Тут уже барыня ничего не понимала, - не понимала, что значили тут "двойниковый жребий" и "добродетель"; она слышала только звуки и наблюдала нанковые пуговицы на сюртуке приказчика: верхнюю он, верно, реже застегивал, так она и плотно сидела, а средняя совсем оттянулась и висела, так что давно бы ее пришить надо было. Но, как всем известно, для разговора, особенно делового, совсем не нужно понимать того, что вам говорят, а нужно только помнить, что сам хочешь сказать. Так и поступала барыня.

- Как ты не хочешь понять, Егор Михайлов, - сказала она, - я вовсе не желаю, чтобы Дутлов пошел в солдаты. Кажется, сколько ты меня знаешь, ты можешь судить, что я все делаю, что могу, для того чтобы помочь своим крестьянам, и не хочу их несчастья. Ты знаешь, что я всем готова бы пожертвовать, чтоб избавиться от этой грустной необходимости и не отдавать ни Дутлова, ни Хорюшкина. (Не знаю, пришло ли в голову приказчику, что, для того чтоб избавиться от этой грустной необходимости, не нужно жертвовать всем, а довольно трехсот рублей; но эта мысль легко могла прийти ему. ) Одно только скажу тебе, что Поликея я ни за что не отдам.
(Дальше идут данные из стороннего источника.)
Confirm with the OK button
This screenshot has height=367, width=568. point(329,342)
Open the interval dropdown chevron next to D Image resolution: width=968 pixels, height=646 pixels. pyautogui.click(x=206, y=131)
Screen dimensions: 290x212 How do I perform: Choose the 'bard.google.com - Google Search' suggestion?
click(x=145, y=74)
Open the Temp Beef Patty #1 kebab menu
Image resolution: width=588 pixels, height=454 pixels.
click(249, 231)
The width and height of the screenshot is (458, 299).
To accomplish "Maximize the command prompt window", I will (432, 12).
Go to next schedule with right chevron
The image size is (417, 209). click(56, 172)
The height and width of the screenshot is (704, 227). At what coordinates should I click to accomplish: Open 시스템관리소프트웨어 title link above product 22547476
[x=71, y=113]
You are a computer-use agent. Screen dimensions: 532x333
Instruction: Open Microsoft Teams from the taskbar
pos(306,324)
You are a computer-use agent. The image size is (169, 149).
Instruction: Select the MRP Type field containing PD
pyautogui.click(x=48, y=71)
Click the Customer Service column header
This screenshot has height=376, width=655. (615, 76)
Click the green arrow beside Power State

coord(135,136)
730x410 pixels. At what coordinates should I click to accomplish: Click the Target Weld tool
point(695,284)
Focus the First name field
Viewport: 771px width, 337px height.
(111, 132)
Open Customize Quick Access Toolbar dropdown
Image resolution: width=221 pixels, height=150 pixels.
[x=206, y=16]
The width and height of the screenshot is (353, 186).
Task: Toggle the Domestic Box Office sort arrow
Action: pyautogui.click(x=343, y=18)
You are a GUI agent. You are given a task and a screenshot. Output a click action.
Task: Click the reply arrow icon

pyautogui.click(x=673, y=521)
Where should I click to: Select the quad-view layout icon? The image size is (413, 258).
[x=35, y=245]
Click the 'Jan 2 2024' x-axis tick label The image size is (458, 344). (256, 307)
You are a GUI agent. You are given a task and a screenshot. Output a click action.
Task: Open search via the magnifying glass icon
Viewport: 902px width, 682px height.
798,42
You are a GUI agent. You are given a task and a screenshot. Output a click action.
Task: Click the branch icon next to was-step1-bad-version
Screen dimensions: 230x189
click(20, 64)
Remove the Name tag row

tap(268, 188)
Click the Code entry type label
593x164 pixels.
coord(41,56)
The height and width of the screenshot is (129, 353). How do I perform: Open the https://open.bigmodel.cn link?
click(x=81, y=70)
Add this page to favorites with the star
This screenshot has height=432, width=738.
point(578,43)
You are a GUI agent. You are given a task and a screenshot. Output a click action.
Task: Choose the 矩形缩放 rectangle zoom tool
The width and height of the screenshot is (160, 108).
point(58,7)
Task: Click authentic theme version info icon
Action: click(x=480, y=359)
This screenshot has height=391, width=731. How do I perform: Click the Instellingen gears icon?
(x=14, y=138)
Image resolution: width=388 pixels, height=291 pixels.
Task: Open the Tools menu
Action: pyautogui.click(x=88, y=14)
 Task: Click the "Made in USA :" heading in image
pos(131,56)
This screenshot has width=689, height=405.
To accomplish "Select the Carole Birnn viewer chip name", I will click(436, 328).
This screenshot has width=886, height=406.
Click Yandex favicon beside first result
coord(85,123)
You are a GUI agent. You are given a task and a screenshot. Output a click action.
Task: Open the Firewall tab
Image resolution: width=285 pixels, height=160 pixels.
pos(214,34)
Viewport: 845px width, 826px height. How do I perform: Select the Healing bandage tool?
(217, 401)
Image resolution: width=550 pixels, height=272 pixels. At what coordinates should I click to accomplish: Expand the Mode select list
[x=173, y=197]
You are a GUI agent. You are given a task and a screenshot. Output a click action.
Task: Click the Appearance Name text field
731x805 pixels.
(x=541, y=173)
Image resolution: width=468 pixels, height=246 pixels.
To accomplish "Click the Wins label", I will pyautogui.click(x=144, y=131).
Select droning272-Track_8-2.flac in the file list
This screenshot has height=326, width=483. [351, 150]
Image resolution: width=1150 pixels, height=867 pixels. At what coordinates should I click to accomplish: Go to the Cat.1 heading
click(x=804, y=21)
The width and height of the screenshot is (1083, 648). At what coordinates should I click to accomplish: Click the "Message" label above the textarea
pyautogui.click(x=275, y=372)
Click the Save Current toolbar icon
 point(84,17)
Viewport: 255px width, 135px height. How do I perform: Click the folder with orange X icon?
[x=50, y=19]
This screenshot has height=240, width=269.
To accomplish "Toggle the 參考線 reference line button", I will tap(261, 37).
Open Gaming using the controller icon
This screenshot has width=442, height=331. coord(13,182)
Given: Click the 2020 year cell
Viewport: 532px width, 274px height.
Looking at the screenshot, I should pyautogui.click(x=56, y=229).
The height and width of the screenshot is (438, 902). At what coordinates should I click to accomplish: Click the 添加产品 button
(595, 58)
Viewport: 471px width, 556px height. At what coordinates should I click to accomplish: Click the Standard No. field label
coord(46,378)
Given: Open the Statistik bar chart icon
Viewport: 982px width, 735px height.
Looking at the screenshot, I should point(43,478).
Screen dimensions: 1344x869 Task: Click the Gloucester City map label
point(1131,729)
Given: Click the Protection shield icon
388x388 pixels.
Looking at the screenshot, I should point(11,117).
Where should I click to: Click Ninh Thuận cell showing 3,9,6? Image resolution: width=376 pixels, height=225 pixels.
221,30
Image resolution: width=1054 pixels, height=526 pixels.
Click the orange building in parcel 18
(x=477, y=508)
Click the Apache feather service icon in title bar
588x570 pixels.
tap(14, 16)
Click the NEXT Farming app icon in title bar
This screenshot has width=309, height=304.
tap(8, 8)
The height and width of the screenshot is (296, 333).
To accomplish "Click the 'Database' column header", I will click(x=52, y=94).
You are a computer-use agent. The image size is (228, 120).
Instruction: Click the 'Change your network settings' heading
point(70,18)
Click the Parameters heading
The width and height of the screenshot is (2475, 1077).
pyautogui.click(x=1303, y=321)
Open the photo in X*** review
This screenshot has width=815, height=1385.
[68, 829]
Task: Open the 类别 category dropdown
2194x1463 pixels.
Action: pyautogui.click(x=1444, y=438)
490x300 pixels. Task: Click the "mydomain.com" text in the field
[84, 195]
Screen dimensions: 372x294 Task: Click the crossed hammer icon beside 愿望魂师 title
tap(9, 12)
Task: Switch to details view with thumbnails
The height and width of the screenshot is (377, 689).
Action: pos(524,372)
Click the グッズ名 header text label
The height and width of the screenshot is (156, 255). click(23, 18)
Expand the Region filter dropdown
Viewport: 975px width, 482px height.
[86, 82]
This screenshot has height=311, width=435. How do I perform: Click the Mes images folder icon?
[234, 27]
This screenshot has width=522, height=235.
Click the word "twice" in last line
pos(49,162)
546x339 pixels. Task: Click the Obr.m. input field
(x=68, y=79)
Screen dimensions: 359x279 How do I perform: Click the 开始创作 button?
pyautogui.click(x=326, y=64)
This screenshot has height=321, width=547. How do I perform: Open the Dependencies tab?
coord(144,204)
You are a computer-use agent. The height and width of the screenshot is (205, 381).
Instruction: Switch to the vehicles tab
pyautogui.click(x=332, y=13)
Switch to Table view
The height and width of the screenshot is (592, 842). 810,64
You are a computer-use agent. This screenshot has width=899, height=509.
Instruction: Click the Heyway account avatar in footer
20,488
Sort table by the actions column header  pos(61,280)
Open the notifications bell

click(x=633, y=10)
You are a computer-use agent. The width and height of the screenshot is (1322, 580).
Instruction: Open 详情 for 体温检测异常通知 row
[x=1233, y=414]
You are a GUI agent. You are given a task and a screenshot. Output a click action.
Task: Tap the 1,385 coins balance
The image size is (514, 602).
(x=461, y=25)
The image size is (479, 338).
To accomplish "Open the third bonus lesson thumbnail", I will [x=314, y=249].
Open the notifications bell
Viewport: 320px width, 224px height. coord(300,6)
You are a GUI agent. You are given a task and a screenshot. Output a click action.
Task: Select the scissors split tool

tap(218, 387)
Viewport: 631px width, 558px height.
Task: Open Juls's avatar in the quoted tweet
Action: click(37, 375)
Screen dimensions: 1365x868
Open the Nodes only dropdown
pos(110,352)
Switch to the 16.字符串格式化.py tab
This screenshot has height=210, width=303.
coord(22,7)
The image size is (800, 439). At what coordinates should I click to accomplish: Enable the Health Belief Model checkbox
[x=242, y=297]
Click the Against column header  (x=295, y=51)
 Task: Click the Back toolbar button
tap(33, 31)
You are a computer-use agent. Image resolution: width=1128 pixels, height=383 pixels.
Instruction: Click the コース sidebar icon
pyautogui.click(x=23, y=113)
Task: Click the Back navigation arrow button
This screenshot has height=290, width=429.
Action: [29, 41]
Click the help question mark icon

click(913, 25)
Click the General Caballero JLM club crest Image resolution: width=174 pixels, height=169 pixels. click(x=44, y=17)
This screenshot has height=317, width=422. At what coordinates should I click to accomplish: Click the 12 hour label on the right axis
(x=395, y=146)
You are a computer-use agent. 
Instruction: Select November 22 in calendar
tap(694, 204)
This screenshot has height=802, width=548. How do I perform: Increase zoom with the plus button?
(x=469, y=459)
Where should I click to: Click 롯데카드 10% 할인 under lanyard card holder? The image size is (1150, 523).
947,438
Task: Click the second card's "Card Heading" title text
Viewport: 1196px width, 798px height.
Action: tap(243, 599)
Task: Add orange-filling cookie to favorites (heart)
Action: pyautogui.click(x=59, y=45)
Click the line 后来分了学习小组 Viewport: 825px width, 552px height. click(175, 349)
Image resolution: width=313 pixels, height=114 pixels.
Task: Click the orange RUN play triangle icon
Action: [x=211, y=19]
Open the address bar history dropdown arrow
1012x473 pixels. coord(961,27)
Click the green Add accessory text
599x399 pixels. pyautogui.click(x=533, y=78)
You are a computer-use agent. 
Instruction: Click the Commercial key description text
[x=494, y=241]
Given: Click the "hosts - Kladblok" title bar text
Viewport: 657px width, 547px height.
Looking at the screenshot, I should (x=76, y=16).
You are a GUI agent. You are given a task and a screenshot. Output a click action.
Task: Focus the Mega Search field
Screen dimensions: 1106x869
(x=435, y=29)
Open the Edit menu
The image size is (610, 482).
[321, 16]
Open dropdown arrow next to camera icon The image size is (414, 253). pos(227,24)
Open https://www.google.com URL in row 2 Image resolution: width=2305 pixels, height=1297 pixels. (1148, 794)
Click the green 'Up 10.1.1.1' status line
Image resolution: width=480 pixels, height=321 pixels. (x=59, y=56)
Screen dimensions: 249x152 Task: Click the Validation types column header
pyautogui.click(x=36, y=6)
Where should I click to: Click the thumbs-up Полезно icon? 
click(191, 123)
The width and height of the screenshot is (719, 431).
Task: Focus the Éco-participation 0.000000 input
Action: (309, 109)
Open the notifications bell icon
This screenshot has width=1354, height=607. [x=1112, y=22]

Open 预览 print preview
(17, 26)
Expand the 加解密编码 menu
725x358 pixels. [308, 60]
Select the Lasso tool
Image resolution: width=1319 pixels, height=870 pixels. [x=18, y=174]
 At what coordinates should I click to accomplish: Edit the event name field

Когда, после этого дела с часами, он сам признался мне и плакал, и клялся, что он исправится, я долго говорила с ним и видела, что он тронут и искренно раскаялся. ("Ну, понесла!" подумал Егор Михайлович и стал рассматривать варенье, которое у нее было положено в стакан воды: апельсинное или лимонное? "Должно быть с горечью", подумал он. ) С тех пор вот семь месяцев, а он ни разу пьян не был и ведет себя прекрасно. Мне его жена говорила, что он другой человек стал. И как же ты хочешь, чтобы я теперь наказала его, когда он исправился? Да и разве это не бесчеловечно отдать человека, у которого пять человек детей и он один? Нет, ты мне лучше не говори про это, Егор.

И барыня запила из стакана.

Егор Михайлович проследил за прохождением воды через горло и затем возразил коротко и сухо:

- Так Дутлова назначить прикажете?

Барыня всплеснула руками.

- Как ты не можешь меня понять? Разве я желаю несчастья Дутлова, разве я имею что-нибудь против него? Бог мне свидетель, как я все готова сделать для них. (Она взглянула на картину в углу, но вспомнила, что это не Бог: "Ну да все равно, не в том дело", - подумала она. Опять странно, что она не напала на мысль о трехстах рублях. ) Но что же мне делать? Разве я знаю, как и что? Я не могу этого знать. Ну, я на тебя полагаюсь, ты знаешь, чего я хочу. Делай так, чтобы все были довольны, по закону. Что ж делать? Не им одним. Всем бывают тяжелые минуты. Только Поликея нельзя отдать. Ты пойми, что это было бы ужасно с моей стороны.